На скрип двери кошки сбежались. Взметнув штандартами хвосты, блестя глазами, крутятся поблизости и молча, но об ноги мне, как маме, не трутся – не те у меня с ними отношения. Разного возраста и разной масти. У мамы их, на нынешний момент, десять. Примерно – десять. Я их не считал. А мама – та со счёту уже сбилась. Живут в подсобке. Чем может, тем их и кормит. «Они меня когда-нибудь съедят, – говорит. – Расплодились. Ваня, убей хоть несколько». Отказываюсь. «Ты не давай им жрать, – говорю, – они и сами от тебя уйдут». – «Да куда они уйдут… Ещё к зиме-то… Одолеют. И никакого мору на них нет, – вздыхает. – Путнюю скотину, – говорит, – попробуй вырасти, а эти… чертополох так не плодится».
Возвращаюсь в дом.
Мама уже в прихожей. Видит меня.
– Во-о, – говорит. – Думала, спит… Боялась звякнуть… Ложись, поспи, такая рань ещё вон, – сказав, кивает на окно.
– Да, – говорю, – уже выспался.
– Голый-то выскакиваешь – простудишься.
– Не простужусь, – мотаю головой.
– Да долго ли… он не простудится… с тепла-то, из-под одеяла, тут же проберёт, махом… Ложись, поспи.
– Выспался! – говорю громче.
– Кого там, выспался… Читал всю ночь…
Огонь горел, вставала, видела.
– Ну, ещё часик, ладно, поваляюсь. Ты разбуди меня!
– Разбужу, разбужу, – говорит. – Совсем глухая уже стала… Вижу, что говорят, а чё – не разберу… Доить пойду и разбужу… Я подоить-то – подою, встать со скамеечки поможешь да после в избу унесёшь подойник с молоком… Безо всего-то, налегке, я доплетусь уж… Блины, даст Бог, готовы будут, с парным поешь… Поспи, поспи. Когда ещё и выспаться, как тока в отпуске и дома… В избе-то холодно – плиту вон затопила. От той, от русской-то, когда ещё нагреется. Блины… какие уж получатся… Мука всё нынче никудышная. В неё чё, может, добавляют… кроме муки-то?
– Может, – говорю.
– Чё? – спрашивает.
– Может, и добавляют! – повторяю. – А что, не знаю.

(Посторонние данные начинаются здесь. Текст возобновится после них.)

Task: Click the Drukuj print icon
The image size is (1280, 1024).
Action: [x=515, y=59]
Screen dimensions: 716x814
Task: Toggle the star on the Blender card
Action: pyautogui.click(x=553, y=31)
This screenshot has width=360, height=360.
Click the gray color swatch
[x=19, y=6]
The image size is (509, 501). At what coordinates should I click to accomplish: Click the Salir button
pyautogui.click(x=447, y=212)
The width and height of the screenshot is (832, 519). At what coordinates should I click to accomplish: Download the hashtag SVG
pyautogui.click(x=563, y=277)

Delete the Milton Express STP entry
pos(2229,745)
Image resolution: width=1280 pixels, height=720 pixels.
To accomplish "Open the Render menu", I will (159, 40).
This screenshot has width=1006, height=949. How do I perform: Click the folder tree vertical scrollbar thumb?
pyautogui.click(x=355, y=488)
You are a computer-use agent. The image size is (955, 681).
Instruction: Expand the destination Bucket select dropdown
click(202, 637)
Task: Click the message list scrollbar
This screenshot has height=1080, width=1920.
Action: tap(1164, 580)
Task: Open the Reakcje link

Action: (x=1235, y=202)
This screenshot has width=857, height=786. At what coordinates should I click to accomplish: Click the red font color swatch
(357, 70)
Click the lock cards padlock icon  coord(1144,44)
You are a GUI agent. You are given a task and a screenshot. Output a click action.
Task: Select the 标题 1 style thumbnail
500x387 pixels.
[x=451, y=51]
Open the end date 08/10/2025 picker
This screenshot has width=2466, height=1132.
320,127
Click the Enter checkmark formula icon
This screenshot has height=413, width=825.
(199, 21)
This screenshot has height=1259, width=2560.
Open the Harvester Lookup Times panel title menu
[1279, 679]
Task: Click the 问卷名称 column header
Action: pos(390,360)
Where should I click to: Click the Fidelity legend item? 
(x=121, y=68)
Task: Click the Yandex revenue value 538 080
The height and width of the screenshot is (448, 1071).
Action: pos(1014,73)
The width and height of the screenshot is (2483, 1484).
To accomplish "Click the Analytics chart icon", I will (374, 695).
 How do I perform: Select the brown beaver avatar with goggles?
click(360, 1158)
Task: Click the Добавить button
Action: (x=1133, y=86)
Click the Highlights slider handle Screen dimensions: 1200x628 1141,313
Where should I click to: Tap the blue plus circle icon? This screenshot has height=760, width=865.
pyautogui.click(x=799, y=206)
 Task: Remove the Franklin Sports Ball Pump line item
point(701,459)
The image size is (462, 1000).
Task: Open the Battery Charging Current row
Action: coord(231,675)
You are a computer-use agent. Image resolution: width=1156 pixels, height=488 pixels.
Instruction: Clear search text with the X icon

– Время такое… как при Ироде… Иди, поспи.
– Посплю, посплю.
– Поспи, родимый.
Пошёл к себе на веранду. Лёг в неостывшую ещё постель. Уснул.
Из далёкого-далёкого, но моего (личного) прошлого приснилось что-то мне. Сюжет не вспомнить, помню ощущение – давно такого не испытывал:
Внутри – спокойно, внешне – лучезарно.
Но ненадолго – пока недавнее не всплыло, не коснулось…
Не об этом.
2
Пробудился я с чувством невнятной тревоги: Как ветерком напористым и налетевшим вдруг обдуло бы лицо, так вот обдало ею сердце – у сердца уши есть, и весть дошла до них какая-то – ум мой пока не опознал.